Data rows –
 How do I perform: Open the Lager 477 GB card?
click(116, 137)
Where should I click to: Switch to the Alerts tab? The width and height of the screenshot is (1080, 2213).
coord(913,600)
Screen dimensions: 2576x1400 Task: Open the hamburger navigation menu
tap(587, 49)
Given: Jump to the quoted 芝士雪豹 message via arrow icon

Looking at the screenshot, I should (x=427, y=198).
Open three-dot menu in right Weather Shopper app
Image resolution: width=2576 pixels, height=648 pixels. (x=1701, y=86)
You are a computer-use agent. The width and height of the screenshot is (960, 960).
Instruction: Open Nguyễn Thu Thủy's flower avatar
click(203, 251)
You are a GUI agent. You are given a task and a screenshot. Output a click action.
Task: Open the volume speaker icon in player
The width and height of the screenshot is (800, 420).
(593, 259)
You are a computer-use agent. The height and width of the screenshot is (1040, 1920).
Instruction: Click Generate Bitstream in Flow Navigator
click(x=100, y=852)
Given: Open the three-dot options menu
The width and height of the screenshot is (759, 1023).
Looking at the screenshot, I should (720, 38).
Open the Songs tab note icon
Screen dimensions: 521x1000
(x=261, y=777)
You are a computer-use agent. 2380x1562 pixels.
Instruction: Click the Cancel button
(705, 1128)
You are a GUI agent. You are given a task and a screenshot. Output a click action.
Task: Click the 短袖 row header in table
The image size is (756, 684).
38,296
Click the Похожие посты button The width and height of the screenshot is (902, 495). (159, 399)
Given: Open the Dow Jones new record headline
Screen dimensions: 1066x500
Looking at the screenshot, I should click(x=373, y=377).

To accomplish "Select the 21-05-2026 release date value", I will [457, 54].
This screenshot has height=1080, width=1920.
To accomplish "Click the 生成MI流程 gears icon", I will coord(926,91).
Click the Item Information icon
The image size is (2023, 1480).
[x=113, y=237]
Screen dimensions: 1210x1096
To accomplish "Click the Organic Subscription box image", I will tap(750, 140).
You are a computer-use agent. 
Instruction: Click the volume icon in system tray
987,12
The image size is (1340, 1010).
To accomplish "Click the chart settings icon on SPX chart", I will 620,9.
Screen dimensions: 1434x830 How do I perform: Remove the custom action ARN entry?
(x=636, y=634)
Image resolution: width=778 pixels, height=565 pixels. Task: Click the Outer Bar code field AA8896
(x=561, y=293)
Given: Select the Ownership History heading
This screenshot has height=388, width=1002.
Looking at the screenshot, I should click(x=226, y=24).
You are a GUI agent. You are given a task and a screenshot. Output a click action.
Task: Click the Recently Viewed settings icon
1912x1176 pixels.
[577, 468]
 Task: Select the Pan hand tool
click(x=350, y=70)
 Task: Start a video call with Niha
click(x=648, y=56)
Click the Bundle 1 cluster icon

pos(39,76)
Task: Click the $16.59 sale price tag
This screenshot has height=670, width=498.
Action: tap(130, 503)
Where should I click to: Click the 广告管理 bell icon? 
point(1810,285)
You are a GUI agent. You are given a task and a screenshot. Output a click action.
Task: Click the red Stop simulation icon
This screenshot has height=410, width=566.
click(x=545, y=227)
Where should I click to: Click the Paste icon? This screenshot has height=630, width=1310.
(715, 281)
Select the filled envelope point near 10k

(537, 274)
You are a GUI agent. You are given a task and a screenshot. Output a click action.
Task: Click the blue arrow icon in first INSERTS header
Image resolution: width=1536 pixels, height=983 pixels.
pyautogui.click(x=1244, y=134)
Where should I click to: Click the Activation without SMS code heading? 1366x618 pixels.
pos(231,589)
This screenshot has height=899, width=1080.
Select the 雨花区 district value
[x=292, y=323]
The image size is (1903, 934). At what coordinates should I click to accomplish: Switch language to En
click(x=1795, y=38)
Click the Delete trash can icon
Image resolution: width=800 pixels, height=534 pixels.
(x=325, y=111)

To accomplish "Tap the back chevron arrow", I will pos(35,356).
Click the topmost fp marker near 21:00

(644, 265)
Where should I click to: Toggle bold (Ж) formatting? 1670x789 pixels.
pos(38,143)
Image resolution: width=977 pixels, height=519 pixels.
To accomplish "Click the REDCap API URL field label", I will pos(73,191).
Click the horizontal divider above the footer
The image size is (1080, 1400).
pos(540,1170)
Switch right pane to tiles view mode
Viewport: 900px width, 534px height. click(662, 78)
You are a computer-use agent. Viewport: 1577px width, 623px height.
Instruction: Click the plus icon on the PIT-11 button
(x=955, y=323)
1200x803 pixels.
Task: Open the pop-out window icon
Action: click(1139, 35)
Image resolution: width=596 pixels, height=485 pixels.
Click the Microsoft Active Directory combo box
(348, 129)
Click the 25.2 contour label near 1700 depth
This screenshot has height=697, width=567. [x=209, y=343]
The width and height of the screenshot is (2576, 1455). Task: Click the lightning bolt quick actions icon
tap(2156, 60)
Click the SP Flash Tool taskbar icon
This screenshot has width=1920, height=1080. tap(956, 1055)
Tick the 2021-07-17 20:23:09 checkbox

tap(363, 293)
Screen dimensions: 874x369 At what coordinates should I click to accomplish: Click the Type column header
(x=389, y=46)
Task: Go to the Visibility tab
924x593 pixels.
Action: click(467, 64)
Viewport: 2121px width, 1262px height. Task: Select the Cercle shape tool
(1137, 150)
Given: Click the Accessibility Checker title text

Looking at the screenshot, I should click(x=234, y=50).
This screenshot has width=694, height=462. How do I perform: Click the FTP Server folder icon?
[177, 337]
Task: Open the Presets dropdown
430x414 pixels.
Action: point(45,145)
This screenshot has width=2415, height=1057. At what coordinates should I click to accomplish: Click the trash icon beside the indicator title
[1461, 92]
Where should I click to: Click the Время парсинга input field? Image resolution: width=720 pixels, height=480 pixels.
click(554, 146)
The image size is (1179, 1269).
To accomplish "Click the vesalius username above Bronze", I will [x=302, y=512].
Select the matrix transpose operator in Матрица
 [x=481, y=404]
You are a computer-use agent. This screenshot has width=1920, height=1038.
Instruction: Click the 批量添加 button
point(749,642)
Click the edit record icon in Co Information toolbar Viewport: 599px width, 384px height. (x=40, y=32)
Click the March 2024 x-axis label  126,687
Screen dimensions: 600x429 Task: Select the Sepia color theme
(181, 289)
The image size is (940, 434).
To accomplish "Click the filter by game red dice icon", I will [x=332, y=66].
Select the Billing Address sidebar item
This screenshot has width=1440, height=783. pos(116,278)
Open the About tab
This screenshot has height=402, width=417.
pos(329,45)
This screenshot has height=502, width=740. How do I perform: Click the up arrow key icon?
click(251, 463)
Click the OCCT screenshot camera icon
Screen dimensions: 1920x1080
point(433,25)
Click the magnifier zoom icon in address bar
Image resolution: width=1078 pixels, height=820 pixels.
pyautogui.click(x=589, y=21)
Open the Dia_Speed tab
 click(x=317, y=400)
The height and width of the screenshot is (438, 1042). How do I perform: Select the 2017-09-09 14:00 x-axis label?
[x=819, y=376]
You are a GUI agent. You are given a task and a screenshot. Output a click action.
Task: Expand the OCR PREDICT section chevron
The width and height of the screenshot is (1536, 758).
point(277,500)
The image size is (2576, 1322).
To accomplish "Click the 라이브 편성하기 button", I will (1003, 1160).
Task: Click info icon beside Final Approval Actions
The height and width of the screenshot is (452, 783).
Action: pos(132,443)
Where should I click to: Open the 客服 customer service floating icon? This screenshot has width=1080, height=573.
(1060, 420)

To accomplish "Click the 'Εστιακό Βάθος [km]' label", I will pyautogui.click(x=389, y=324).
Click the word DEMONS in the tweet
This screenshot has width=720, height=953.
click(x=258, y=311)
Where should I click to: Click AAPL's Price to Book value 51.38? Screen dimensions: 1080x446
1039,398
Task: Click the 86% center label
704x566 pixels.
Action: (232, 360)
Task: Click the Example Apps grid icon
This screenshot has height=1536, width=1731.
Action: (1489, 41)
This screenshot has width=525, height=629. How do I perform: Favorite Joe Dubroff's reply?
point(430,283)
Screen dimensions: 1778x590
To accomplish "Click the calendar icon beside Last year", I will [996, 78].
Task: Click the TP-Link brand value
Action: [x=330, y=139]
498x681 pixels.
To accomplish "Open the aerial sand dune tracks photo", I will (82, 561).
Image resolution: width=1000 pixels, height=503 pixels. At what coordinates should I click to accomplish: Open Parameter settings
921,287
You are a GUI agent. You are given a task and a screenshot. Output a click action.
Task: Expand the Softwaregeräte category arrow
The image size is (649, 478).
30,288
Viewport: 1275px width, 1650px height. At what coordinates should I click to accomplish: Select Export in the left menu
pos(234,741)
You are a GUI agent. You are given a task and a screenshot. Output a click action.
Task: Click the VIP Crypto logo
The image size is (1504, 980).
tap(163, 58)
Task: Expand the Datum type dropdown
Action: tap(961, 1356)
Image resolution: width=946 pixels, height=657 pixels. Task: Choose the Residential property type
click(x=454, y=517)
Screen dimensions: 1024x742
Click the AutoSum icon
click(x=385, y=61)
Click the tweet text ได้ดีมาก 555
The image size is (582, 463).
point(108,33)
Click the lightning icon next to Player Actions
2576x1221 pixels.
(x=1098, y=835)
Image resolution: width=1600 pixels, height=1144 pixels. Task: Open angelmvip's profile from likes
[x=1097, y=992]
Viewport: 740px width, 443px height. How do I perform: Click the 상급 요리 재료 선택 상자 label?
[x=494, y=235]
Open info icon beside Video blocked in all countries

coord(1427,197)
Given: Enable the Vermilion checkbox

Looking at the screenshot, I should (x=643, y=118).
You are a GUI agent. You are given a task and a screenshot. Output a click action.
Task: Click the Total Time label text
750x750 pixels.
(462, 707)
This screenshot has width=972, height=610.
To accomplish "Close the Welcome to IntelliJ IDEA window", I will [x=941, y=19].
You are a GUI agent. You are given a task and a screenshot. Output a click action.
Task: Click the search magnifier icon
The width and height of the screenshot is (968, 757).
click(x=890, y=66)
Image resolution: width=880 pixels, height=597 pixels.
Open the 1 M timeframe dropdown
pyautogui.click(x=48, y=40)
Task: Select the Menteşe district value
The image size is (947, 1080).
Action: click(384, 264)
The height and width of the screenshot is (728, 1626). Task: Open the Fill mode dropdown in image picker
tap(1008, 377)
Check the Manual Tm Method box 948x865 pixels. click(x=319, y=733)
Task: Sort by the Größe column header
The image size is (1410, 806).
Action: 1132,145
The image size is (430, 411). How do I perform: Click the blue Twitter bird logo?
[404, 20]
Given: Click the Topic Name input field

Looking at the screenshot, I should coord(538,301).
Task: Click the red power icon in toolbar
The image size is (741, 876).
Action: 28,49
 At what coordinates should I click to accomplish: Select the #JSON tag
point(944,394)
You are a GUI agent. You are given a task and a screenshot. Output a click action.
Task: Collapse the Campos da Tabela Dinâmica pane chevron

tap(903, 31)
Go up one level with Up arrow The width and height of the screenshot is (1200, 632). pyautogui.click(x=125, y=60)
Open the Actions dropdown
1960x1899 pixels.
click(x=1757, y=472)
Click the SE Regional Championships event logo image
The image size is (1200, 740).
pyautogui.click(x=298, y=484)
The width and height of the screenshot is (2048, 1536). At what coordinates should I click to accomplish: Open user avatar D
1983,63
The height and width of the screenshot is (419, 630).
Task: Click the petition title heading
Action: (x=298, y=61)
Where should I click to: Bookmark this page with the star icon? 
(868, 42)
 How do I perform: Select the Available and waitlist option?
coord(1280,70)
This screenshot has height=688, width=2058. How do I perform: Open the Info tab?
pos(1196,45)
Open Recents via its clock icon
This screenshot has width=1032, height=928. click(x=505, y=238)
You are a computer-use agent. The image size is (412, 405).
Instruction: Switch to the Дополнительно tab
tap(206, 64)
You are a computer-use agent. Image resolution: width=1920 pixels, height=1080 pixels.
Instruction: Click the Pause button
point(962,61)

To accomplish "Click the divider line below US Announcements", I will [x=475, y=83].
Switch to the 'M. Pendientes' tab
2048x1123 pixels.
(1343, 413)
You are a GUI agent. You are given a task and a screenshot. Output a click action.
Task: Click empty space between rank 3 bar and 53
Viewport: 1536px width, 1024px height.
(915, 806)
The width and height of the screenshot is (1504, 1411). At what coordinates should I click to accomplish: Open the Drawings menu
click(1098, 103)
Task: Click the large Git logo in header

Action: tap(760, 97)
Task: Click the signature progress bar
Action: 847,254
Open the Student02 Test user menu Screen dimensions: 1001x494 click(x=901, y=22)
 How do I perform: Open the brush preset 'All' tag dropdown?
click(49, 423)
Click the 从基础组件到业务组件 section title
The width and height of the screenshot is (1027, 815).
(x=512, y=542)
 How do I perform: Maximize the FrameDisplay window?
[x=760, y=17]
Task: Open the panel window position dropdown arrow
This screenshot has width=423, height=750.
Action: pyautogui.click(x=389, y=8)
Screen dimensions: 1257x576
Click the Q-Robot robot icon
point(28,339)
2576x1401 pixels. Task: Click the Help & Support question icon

Exercise –
Render the records above as a Markdown table with the columns Row and Line. Begin at the line that contains "This screenshot has height=899, width=1080.", stop after the line that contains "Viewport: 900px width, 534px", number each line in order, and leave out blank lines.

Completed task –
| Row | Line |
|---|---|
| 1 | This screenshot has height=899, width=1080. |
| 2 | Select the 雨花区 district value |
| 3 | [x=292, y=323] |
| 4 | The image size is (1903, 934). At what coordinates should I click to accomplish: Switch language to En |
| 5 | click(x=1795, y=38) |
| 6 | Click the Delete trash can icon |
| 7 | Image resolution: width=800 pixels, height=534 pixels. |
| 8 | (x=325, y=111) |
| 9 | To accomplish "Tap the back chevron arrow", I will pos(35,356). |
| 10 | Click the topmost fp marker near 21:00 |
| 11 | (644, 265) |
| 12 | Where should I click to: Toggle bold (Ж) formatting? 1670x789 pixels. |
| 13 | pos(38,143) |
| 14 | Image resolution: width=977 pixels, height=519 pixels. |
| 15 | To accomplish "Click the REDCap API URL field label", I will pos(73,191). |
| 16 | Click the horizontal divider above the footer |
| 17 | The image size is (1080, 1400). |
| 18 | pos(540,1170) |
| 19 | Switch right pane to tiles view mode |
| 20 | Viewport: 900px width, 534px height. click(662, 78) |